Pavement, “Terror Twilight: Farewell Horizontal”

This reissue of the band’s final and least-praised record benefits most from the restored track order as intended by producer Nigel Godrich.
Reviews

Pavement, Terror Twilight: Farewell Horizontal

This reissue of the band’s final and least-praised record benefits most from the restored track order as intended by producer Nigel Godrich.

Words: Taylor Ruckle

April 06, 2022

Pavement
Terror Twilight: Farewell Horizontal
MATADOR

When the mellow “Spit on a Stranger” guitar part finally kicks in at the end of LP1 on Pavement’s new reissue package Terror Twilight: Farewell Horizontal, it comes with some relief. Like each of the Stockton slacker rockers’ previous albums, their fifth and final record has been newly re-released in a 45-track package with B-sides, demos, and live cuts, but its most revelatory feature is its simplest: for the vinyl edition, they’ve restored the Terror Twilight track order as intended by producer Nigel Godrich. Guitarist Scott “Spiral Stairs” Kannberg chose the sequence that went to print at the end of on-again off-again recording sessions that saw the band’s internal relationships fray, and he picked the friendly “Stranger” to lead the record as a would-be hook. Godrich wanted something more like OK Computer, opening with the darker, jammier, and overall more difficult “Platform Blues” to count you into the conflicted record that follows.

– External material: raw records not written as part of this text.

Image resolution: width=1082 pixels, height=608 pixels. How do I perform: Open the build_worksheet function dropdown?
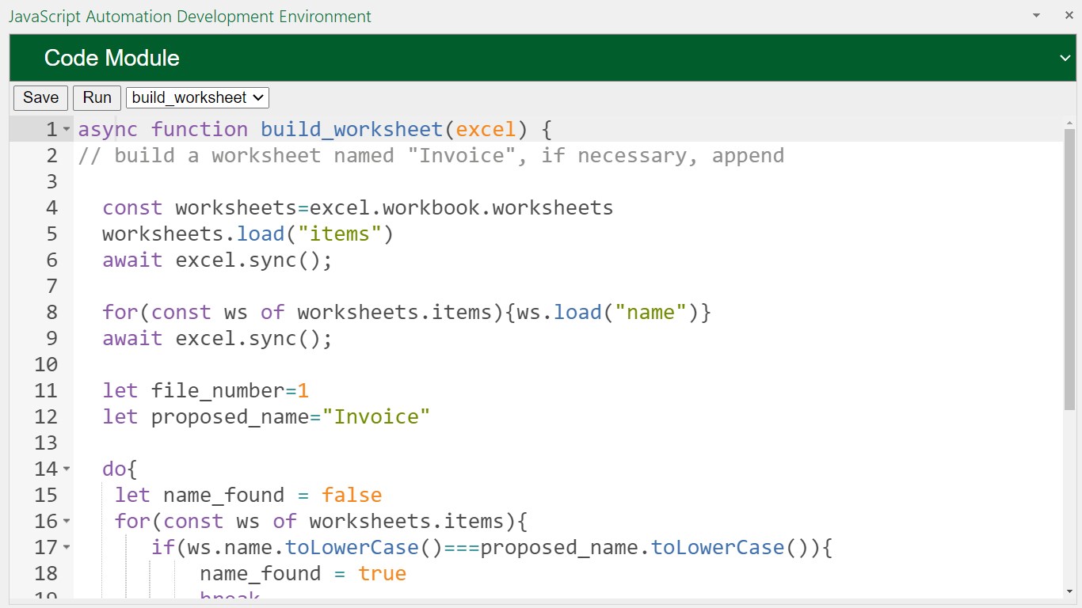(197, 97)
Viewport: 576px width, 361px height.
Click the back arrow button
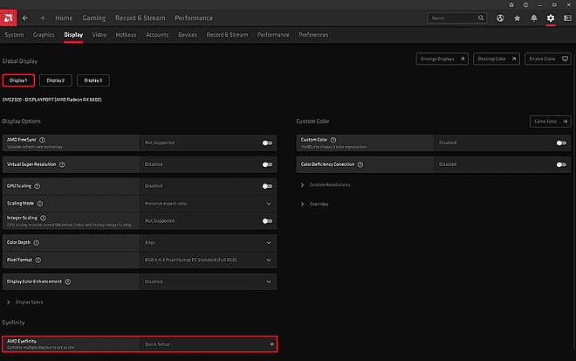25,17
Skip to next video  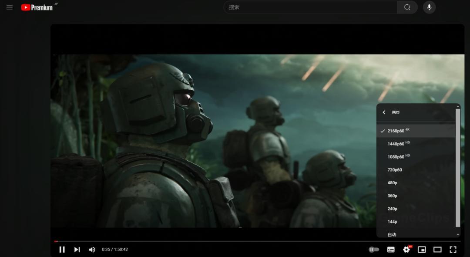click(77, 250)
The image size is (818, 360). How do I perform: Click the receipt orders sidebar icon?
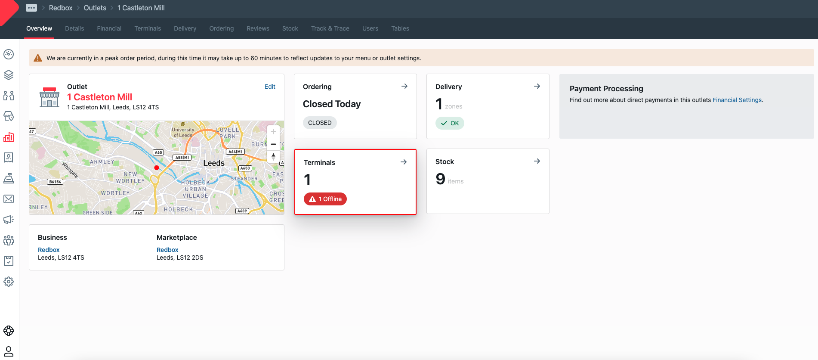click(9, 158)
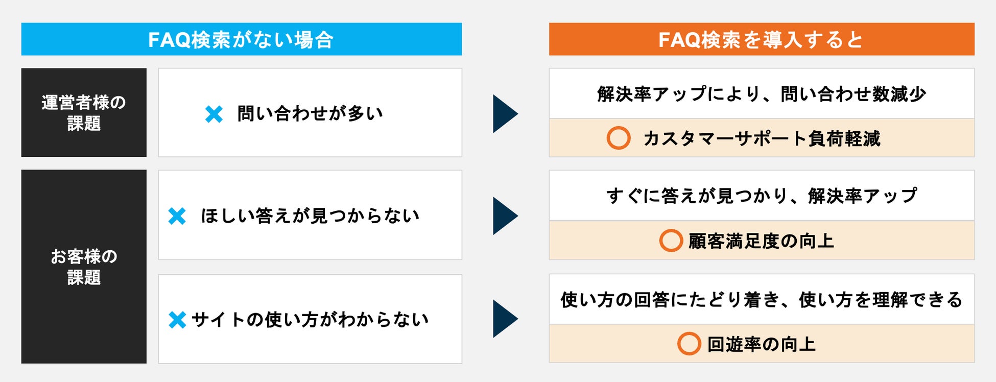Click the orange circle beside 回遊率の向上
Image resolution: width=996 pixels, height=382 pixels.
pos(689,344)
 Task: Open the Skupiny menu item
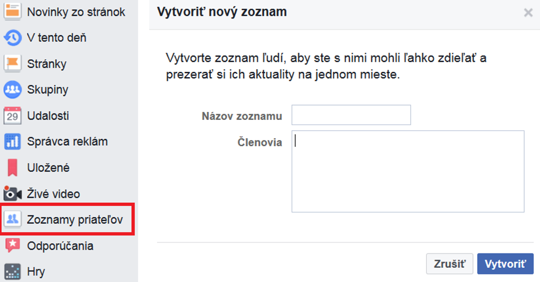tap(47, 90)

Even as an apologist for the original release, I’m inclined to say Godrich was right. With the 1999 order, it’s too easy to zone out between the singles—“Stranger” and the still-gorgeous “Major Leagues” frame the A-side, with “Carrot Rope” as a tongue-in-cheek send-off. Farewell Horizontal opens on a gloomier, gloamier, and probably more honest run; the sloshy “Hexx” gets second-from-the-top billing, and it’s a tense drive through “You Are a Light” and “Cream of Gold” to the tender “Ann Don’t Cry,” now elevated to side-closer status. Godrich puts the terror up front, relegating the more straightforward stuff to the flip side, so the witchy, brooding jams that sprouted from the band’s disunity now feel like a feature as much as a bug.

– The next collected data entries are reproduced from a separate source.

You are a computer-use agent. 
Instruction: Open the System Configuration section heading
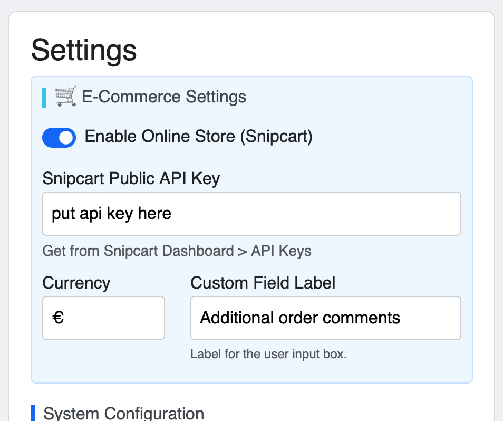[123, 413]
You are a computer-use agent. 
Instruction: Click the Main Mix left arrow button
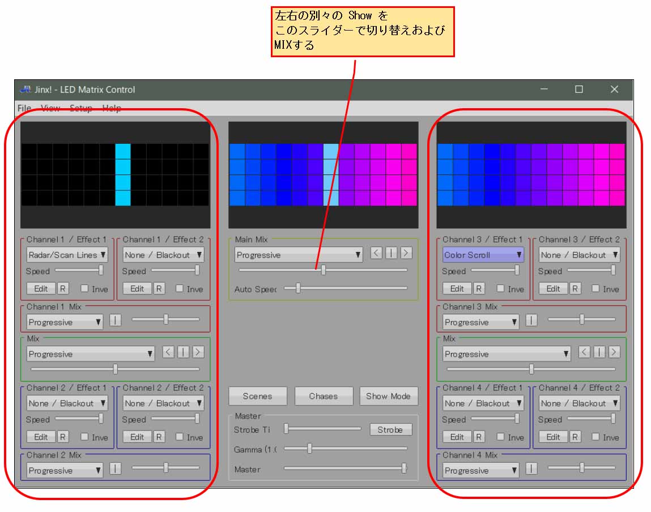click(x=376, y=253)
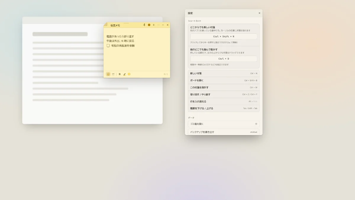Click the Ctrl + D shortcut field

pos(224,59)
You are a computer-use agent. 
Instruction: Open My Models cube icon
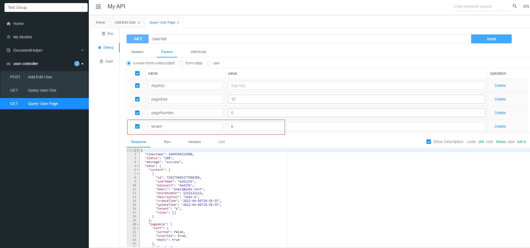[x=9, y=37]
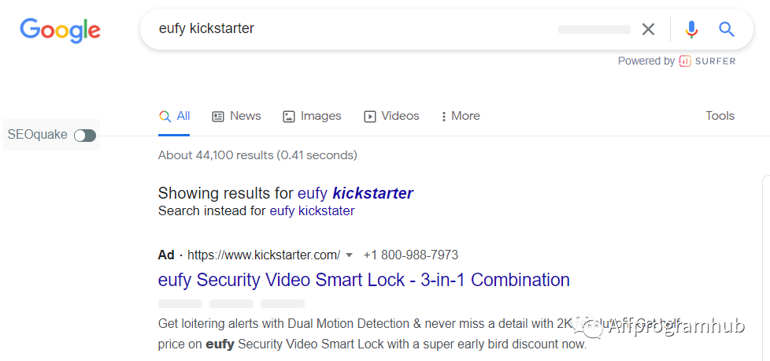Click the Images tab icon
This screenshot has height=361, width=770.
pos(289,117)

With the possible exception of Wowee Zowee, Terror Twilight may be their most-maligned record by fans and least-praised by critics, and not without reason. “Billie” still falls a bit flat, and putting “Platform Blues” in the pole position doesn’t alleviate its odd dynamics (which do make more sense in the included live version, where the crowd chimes in during the final stop-and-start). There’s more slack in these tracks and less slay, but like many of the underachievers Pavement was charged with representing, they could deliver when the work came due. As a band that followed in the footsteps of R.E.M., they never released anything so close to “Losing My Religion” as “Major Leagues.” Unfortunately, the peak of Stephen Malkmus’ collaboration with Godrich was also the nadir of Pavement as a creative unit; in the included interview booklet, percussionist Bob Nastanovich recalls his first time hearing “Leagues” was on his advance copy of the CD, and he notes that it never really took off live.

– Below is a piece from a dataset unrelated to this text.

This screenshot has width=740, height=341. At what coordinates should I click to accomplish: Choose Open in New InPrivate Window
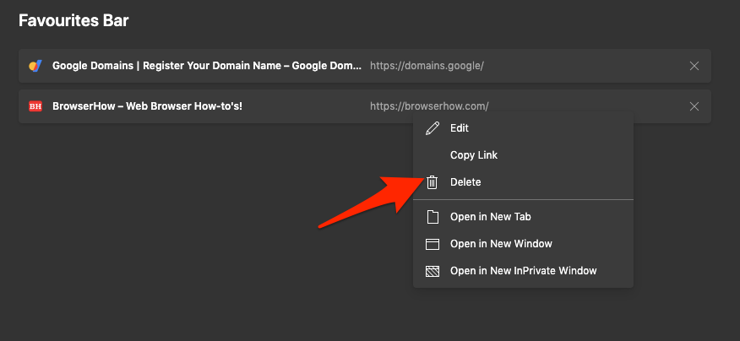[x=523, y=271]
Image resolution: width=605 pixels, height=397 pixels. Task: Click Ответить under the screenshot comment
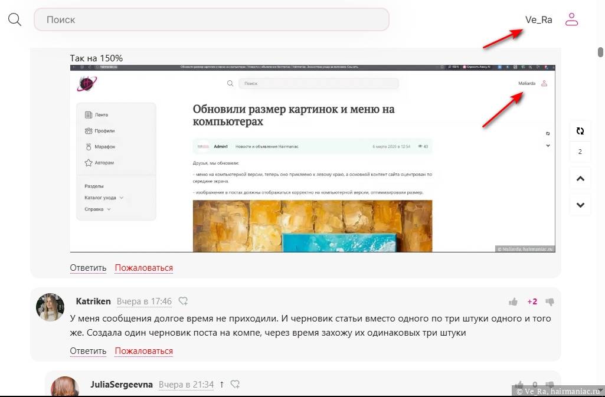point(88,268)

It makes sense that there’s an over-representation of solo Malkmus demos in this package compared to previous reissues, and also that there’s not much interesting material that hasn’t previously been released elsewhere. Hearing the explosive live cover of CCR’s “Sinister Purpose” that closes the whole shebang, it’s hard to make the case that Pavement ever lost their edge even as they stopped gelling creatively, and it’s a shame that that particular fire never sparks up in the compilation’s other tracks. But part of the band’s appeal has always been the ambiguity of intent that makes Farewell Horizontal such a gift. Dig the Spiral Stairs songs that didn’t make the cut—think about the kind of record you could have put together with everything on offer. And see if you can help but crack a smile when Godrich’s order closes on Malkmus’ fond murmur: “I’ll be the one that leaves you high.”